Resumo: Adolescente de 16 anos é apreendido pela Polícia Civil de Mato Grosso, em Nova Brasilândia, suspeito de planejar ataque a escola e ameaçar alunos. A investigação, conduzida pela Delegacia de Chapada dos Guimarães com apoio da ABIN, identificou munições, uma faca e um vídeo que sugere familiaridade com armamento. Internação provisória é estudada sob o ECA.
Palavras-chave: ataque escolar, Nova Brasilândia, Mato Grosso, ABIN, Delegacia de Chapada dos Guimarães, ECA, Realengo, Suzano

Um adolescente de 16 anos foi apreendido pela Polícia Civil de Mato Grosso, no sábado (12/9), suspeito de planejar e ameaçar realizar ataque a uma escola estadual no município de Nova Brasilândia. As investigações, conduzidas pela Delegacia de Chapada dos Guimarães, com apoio da Abin, tiveram início após o jovem fazer ameaças contra alunos da unidade.
Durante as diligências, foram coletadas informações e apreendidos materiais que auxiliaram na investigação.
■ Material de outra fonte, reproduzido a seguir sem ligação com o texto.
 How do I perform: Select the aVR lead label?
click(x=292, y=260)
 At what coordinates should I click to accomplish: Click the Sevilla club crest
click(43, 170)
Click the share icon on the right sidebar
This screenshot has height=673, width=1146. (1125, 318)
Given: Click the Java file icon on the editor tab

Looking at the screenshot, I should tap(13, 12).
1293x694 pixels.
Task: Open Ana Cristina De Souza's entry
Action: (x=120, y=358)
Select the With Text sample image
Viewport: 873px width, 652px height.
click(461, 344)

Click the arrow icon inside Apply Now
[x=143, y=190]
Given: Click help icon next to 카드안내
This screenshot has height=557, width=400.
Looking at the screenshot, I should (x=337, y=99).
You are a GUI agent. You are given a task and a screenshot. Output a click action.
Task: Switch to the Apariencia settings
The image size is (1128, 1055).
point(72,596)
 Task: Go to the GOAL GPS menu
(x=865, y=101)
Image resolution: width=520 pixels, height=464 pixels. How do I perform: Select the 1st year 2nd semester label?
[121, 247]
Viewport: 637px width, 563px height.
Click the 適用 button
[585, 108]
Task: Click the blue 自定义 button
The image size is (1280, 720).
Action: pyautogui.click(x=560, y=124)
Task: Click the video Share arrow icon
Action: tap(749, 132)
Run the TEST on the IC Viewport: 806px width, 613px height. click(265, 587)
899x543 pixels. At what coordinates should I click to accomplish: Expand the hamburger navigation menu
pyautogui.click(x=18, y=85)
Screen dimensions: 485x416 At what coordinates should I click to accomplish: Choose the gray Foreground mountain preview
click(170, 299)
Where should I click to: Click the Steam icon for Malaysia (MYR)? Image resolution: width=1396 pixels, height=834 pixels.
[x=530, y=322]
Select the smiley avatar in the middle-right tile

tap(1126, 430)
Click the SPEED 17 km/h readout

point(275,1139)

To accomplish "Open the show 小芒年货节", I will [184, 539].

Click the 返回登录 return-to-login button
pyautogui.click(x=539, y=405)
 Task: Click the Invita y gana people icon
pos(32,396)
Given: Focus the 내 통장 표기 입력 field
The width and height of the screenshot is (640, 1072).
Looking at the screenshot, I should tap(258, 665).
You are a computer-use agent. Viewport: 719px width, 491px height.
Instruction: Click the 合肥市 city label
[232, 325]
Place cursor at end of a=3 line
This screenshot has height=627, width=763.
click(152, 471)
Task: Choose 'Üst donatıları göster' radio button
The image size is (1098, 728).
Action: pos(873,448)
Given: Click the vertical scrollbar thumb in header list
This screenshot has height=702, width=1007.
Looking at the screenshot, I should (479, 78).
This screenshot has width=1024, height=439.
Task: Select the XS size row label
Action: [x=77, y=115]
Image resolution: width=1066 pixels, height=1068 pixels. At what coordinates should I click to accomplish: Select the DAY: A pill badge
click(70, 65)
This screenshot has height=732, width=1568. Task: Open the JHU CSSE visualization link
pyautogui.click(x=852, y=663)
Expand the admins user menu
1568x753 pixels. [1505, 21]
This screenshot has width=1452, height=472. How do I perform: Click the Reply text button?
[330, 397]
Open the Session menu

Entre os elementos encontrados, havia indícios de que o adolescente teria feito ameaças específicas de realizar um massacre na escola, inclusive mencionando detalhes sobre como pretendia agir.
Pesquisas sobre ataques a escolas apontaram a presença de munições e uma faca vinculadas ao ambiente escolar, além de buscas por conteúdos sobre armas, violência e ataques ocorridos no Brasil. Entre os casos citados estão os massacres de Realengo, no Rio de Janeiro, e Suzano, em São Paulo.
Também foram identificadas buscas relacionadas a armas, violência e conteúdos de extrema crueldade.
Vídeo durante a apuração, os agentes acessaram um vídeo no qual o adolescente aparece acompanhando um terceiro, ainda não identificado, durante um disparo de arma de fogo. A Polícia Civil informou que o conteúdo foi considerado um elemento relevante, indicando possível familiaridade e acesso a armamento.
Internação provisória foi representada pela Polícia Civil diante da gravidade dos elementos reunidos, da repercussão social e da necessidade de prevenir a continuidade ou a concreção das ameaças. A medida está fundamentada na existência de indícios de autoria e materialidade, na gravidade concreta dos fatos e na proteção à segurança do adolescente e da ordem pública, conforme o Estatuto da Criança e do Adolescente (ECA).
A representação também sustenta que os elementos reunidos vão além de meras ameaças, sugerindo um conjunto de comportamentos que, segundo a investigação, poderia indicar preparo para praticar violência.